# Is This Delamination?



## ckibbe (Dec 17, 2008)

Pictures

Should I be concerned or is this just a buckle from careless manufacturing? Is this delamination? It is not soft to the touch and feels like the rest of the cap. Trailer is a 2006 25 RS-S.


----------



## puffer (Aug 28, 2008)

I think your outback has a huge tape worm.


----------



## Sayonara (Jul 23, 2007)

Eeek, that doesnt look good. Im no expert, could be delam. Is it still under warranty?


----------



## Oregon_Camper (Sep 13, 2004)

I'd get that looked at ASAP. Hopefully, you're still under warranty.

Oh...if you move your level from the middle of the trailer to either the far left/right, then you'll get a better reading. Having it in the center isn't the best..IMHO of course.


----------



## CamperAndy (Aug 26, 2004)

Oregon_Camper said:


> I'd get that looked at ASAP. Hopefully, you're still under warranty.
> 
> Oh...if you move your level from the middle of the trailer to either the far left/right, then you'll get a better reading. Having it in the center isn't the best..IMHO of course.


It is a 2006 so I doubt there is any warranty.

The levels work by measuring slope so it does not matter where it is placed on the front of the trailer, as the slope does not change.

The damage almost looks structural like the frame has been damaged but it is hard to tell from the photos.


----------



## huntr70 (Jul 8, 2005)

Sure looks like delam to me.

It doesn't look like it is water caused though, probably the bad glue they had.

I would call the dealer and send those pics to Keystone.

+++

Requirement A: Rewrite the listing from the line with "This screenshot has width=1254, height=726." up to and including the line with "click(225, 43)", replacing "computer-use agent" with "GUI agent" and changing nothing else. Leave the pictures out.
The forum thread and the listing are unrelated to each other.

+++

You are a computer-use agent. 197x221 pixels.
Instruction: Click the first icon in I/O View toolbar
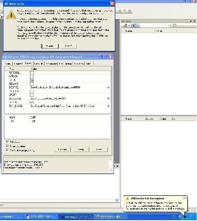(x=125, y=26)
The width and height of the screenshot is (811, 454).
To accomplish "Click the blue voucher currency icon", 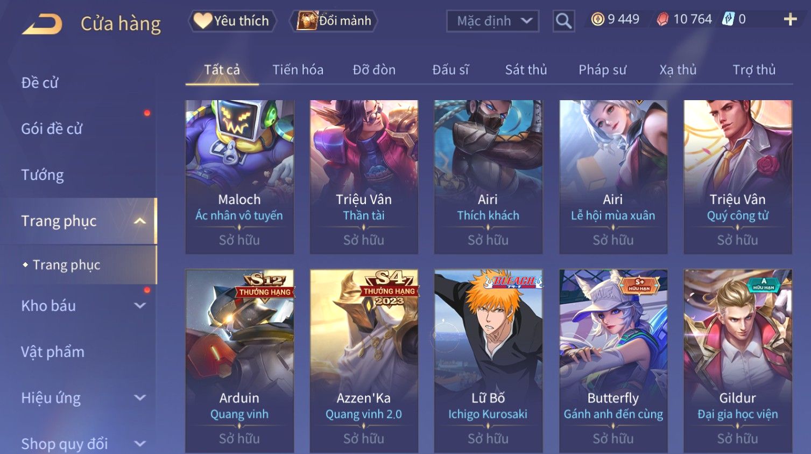I will click(728, 19).
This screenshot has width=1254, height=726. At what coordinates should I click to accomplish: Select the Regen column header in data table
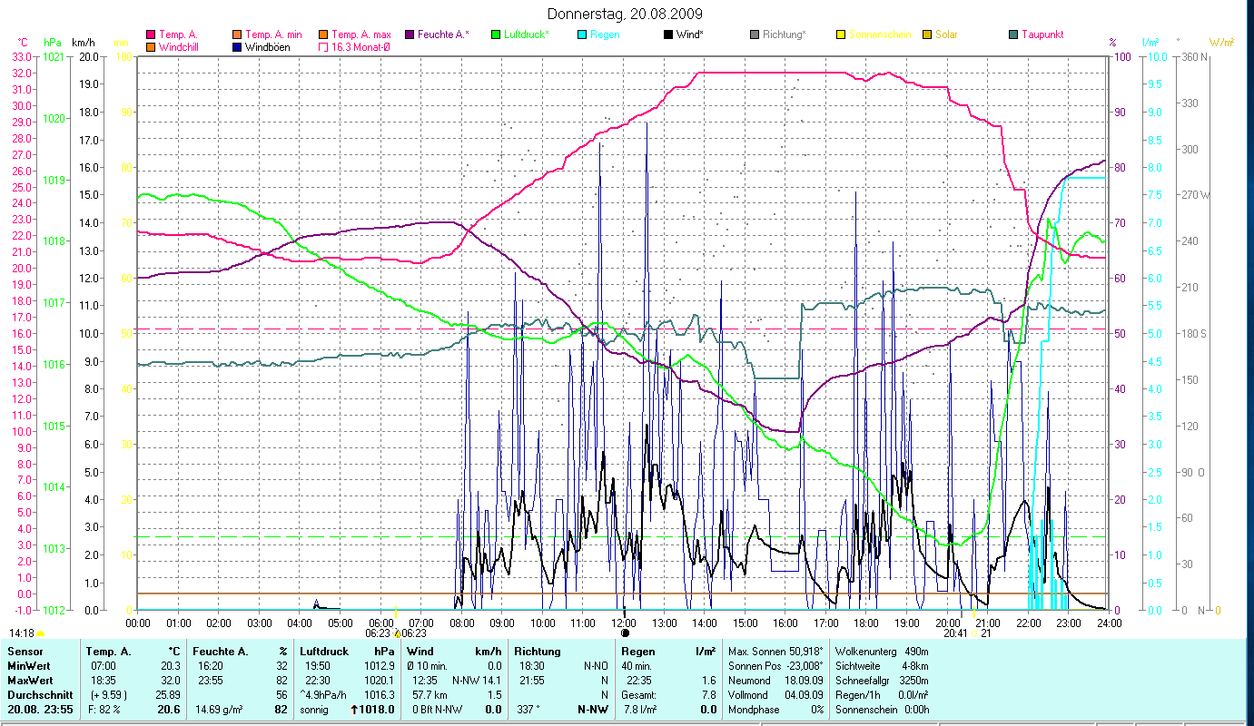click(x=637, y=652)
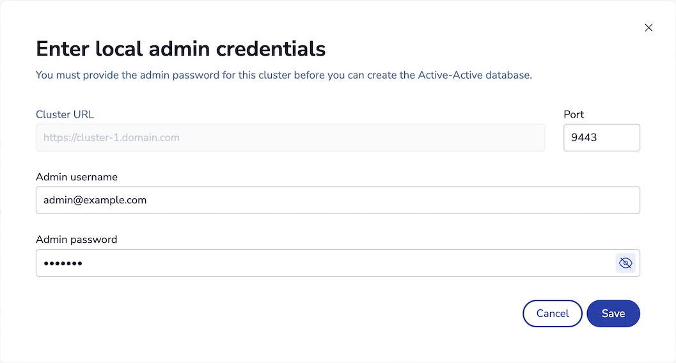Click the Cluster URL label
This screenshot has height=363, width=676.
click(65, 114)
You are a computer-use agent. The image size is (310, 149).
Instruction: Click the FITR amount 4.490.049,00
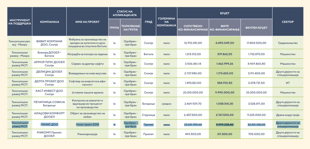click(225, 43)
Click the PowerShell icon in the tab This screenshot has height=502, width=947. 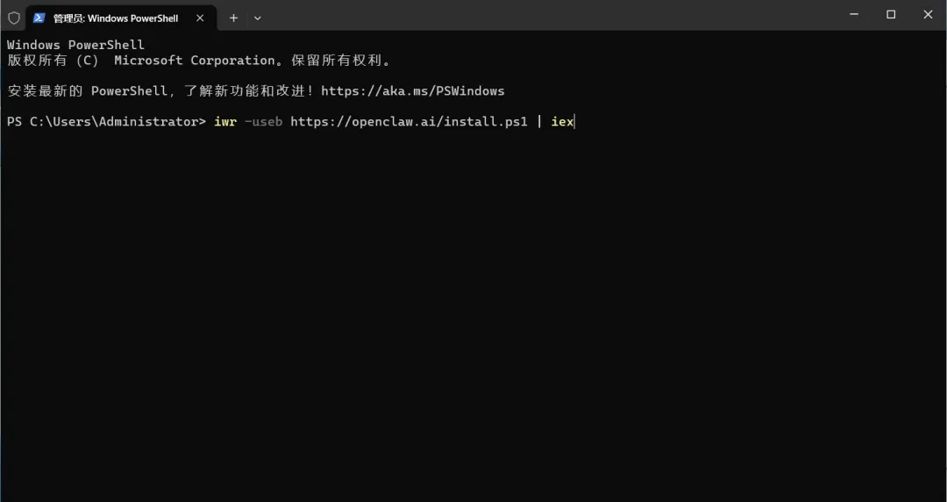click(39, 18)
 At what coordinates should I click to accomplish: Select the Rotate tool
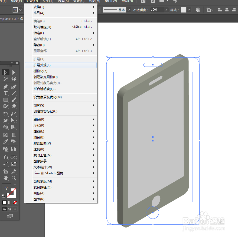6,114
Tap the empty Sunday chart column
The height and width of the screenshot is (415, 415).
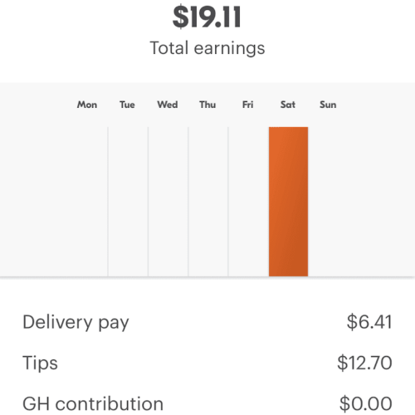click(x=328, y=202)
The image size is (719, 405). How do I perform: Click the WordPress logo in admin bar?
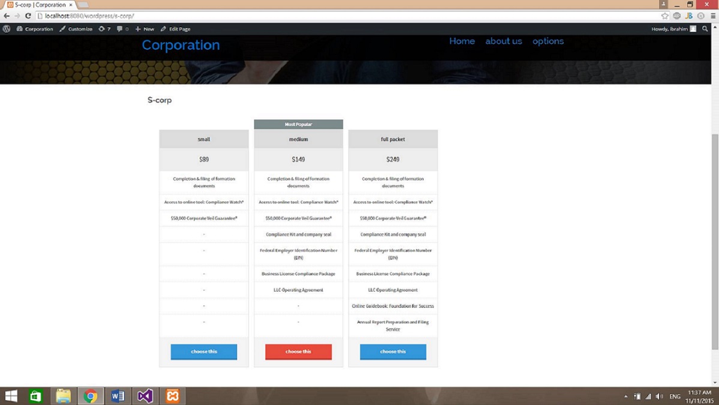coord(7,29)
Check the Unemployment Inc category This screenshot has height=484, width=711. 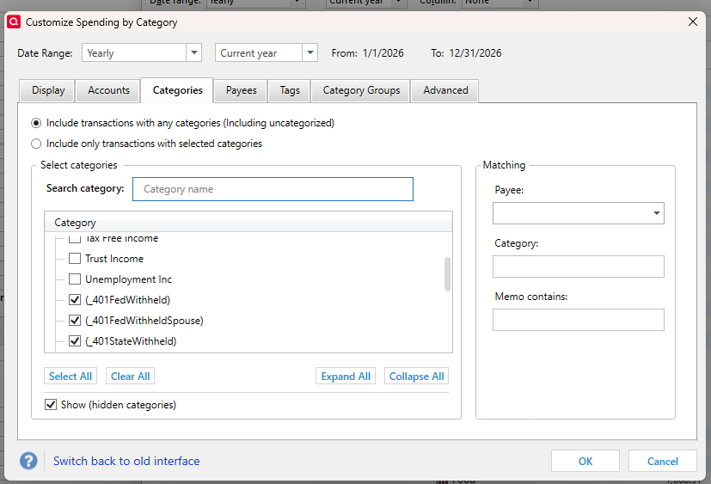click(x=75, y=279)
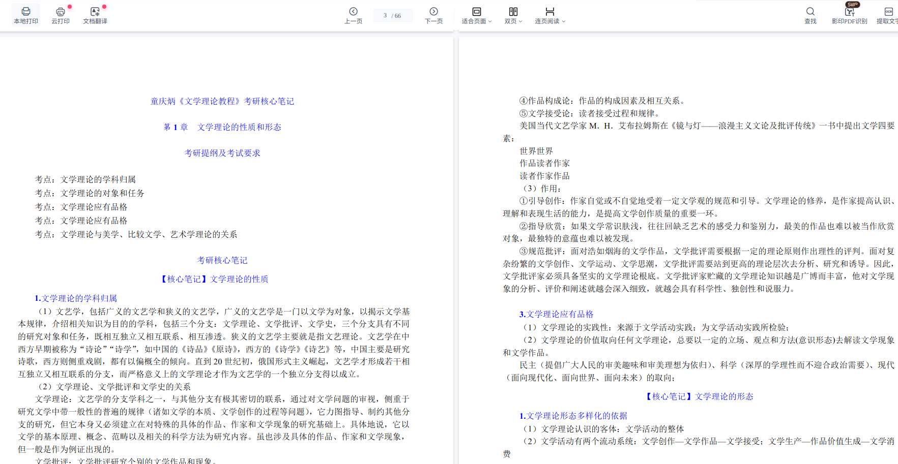Click the 【核心笔记】文学理论的性质 heading
This screenshot has width=898, height=464.
pyautogui.click(x=214, y=279)
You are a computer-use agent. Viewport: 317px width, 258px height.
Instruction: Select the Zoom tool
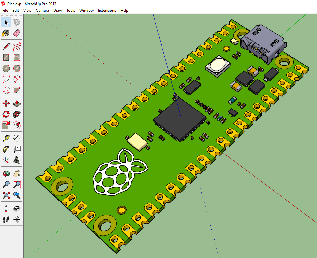click(5, 184)
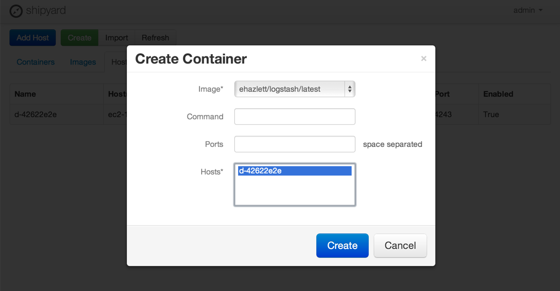Click the green Create toolbar button
560x291 pixels.
pyautogui.click(x=79, y=38)

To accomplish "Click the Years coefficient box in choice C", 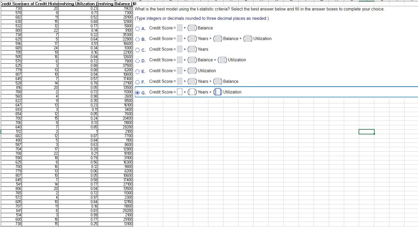I will (x=193, y=49).
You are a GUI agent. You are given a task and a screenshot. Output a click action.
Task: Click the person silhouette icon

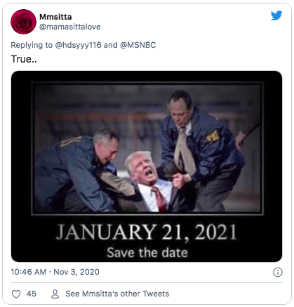(55, 294)
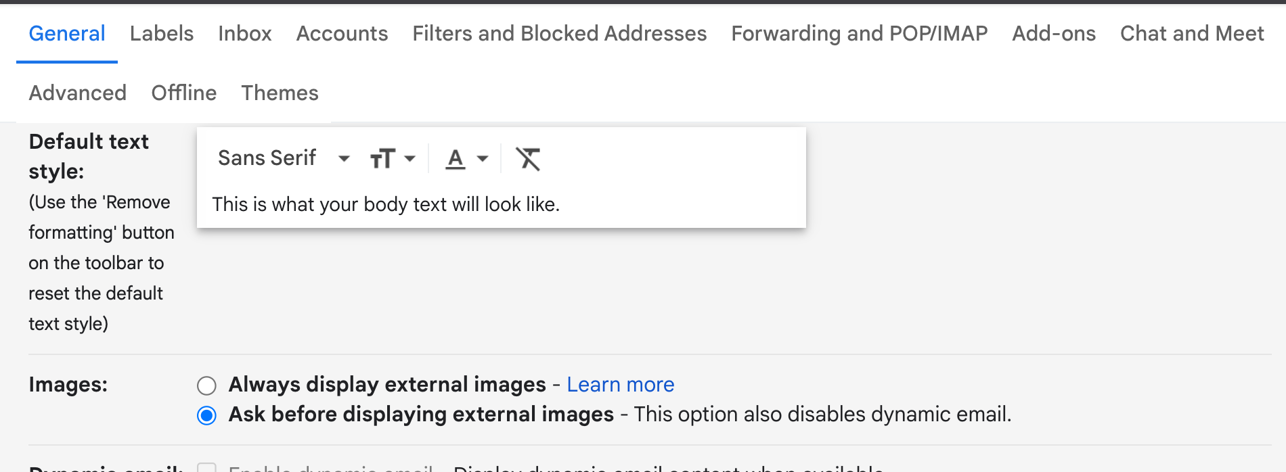Go to the Accounts tab

tap(342, 33)
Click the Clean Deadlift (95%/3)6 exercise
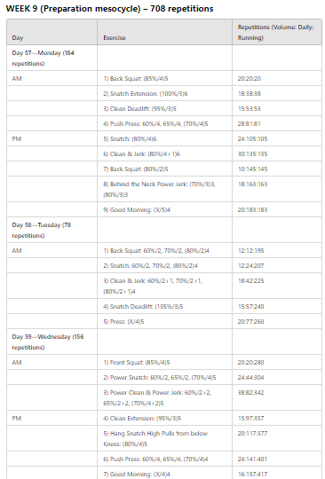 [139, 108]
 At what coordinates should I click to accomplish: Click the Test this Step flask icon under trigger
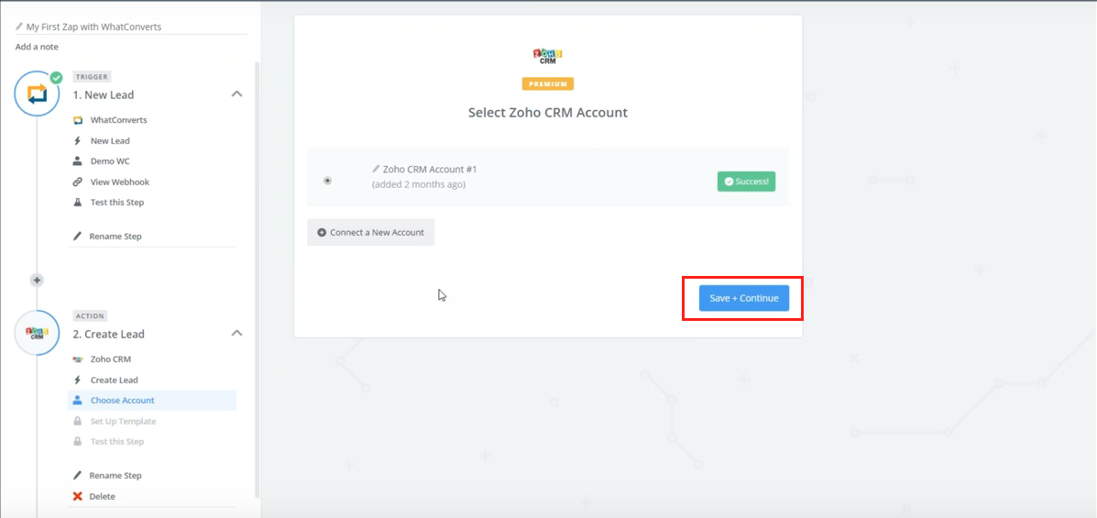tap(78, 203)
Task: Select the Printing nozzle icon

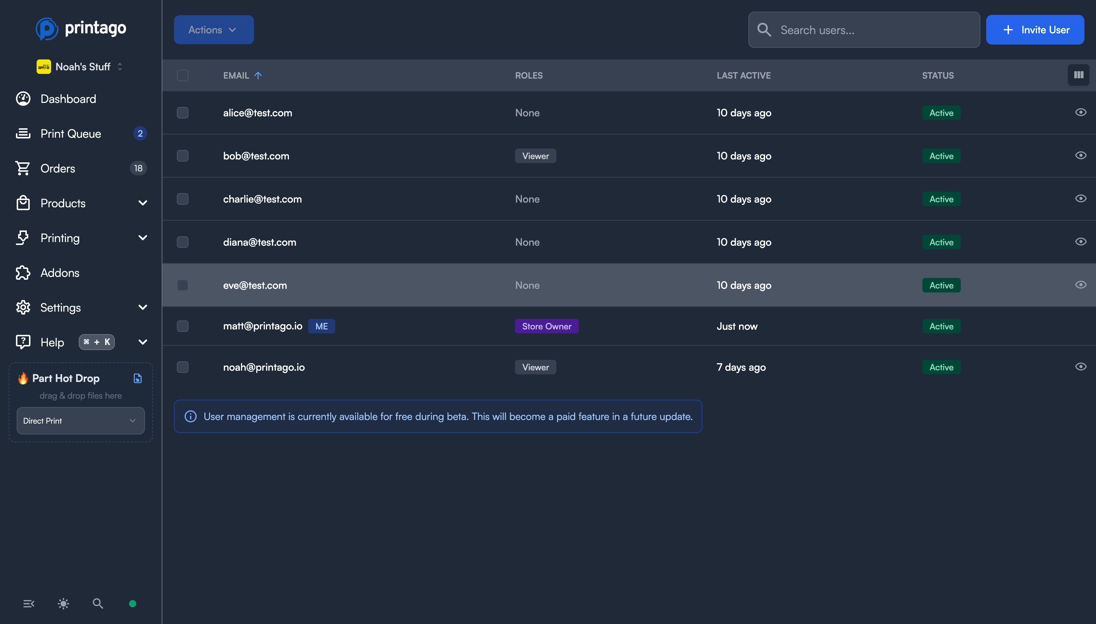Action: [x=23, y=237]
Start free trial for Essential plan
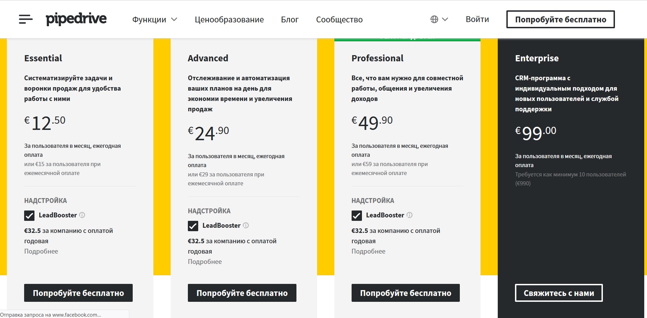 tap(78, 293)
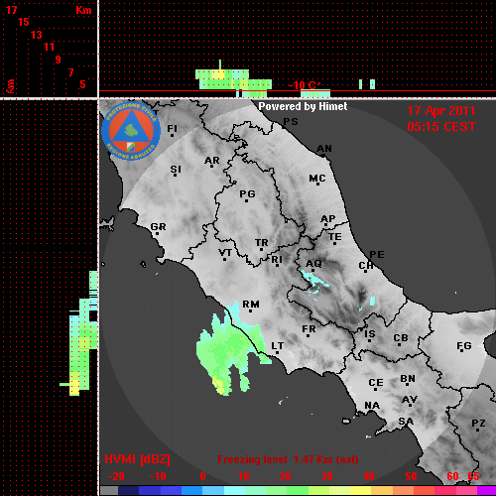Image resolution: width=496 pixels, height=496 pixels.
Task: Click the NA city label
Action: click(372, 406)
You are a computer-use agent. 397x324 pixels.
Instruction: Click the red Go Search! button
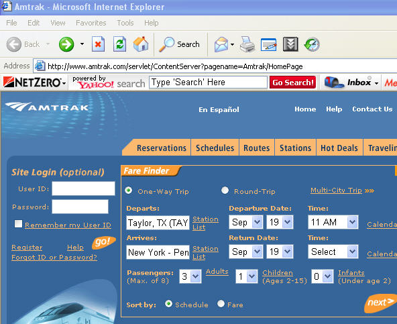(x=292, y=83)
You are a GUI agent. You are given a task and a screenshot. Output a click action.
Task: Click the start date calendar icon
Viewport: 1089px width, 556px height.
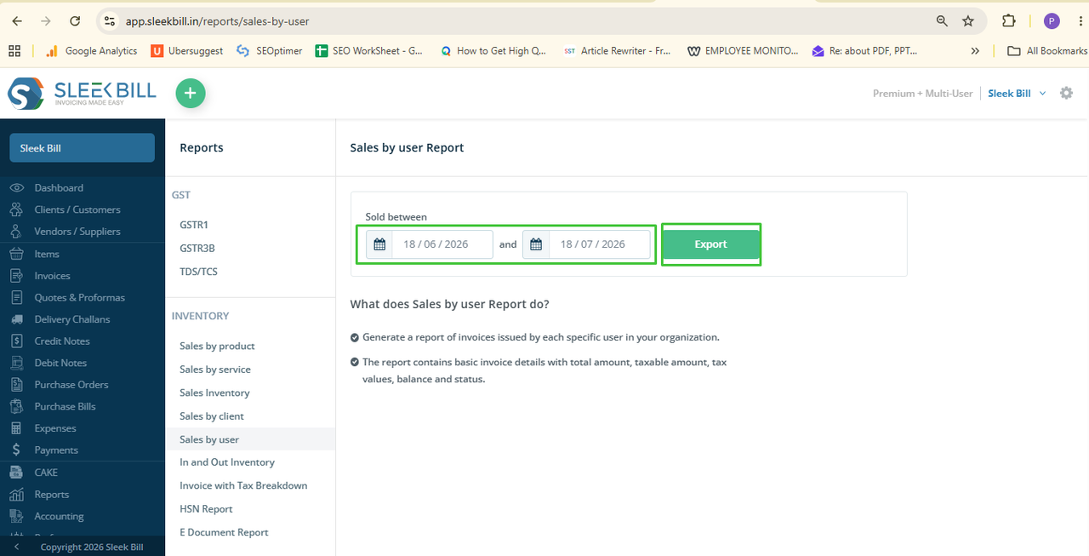379,244
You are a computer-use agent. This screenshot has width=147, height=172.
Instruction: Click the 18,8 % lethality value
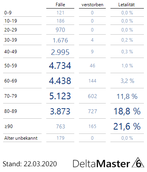(x=127, y=111)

+++

Requirement B:
Answer these questions about the trailer delamination thread:
(i) What year and model is the trailer in the original post?
(ii) According to CamperAndy, why does it not matter where the level is placed on the front of the trailer?
(iii) To whom does huntr70 suggest sending the pictures?

Answer A:
This screenshot has width=1254, height=726. At what coordinates should I click to accomplish: Select the Regen column header in data table
click(x=637, y=652)
Click the Cluster URL label
This screenshot has height=363, width=676.
click(65, 114)
You are a GUI agent. The image size is (310, 149).
Instruction: Click the FITR amount 4.490.049,00
click(225, 43)

Answer B:
(i) It is a 2006 25 RS-S.
(ii) Levels work by measuring slope, and the slope does not change.
(iii) Keystone.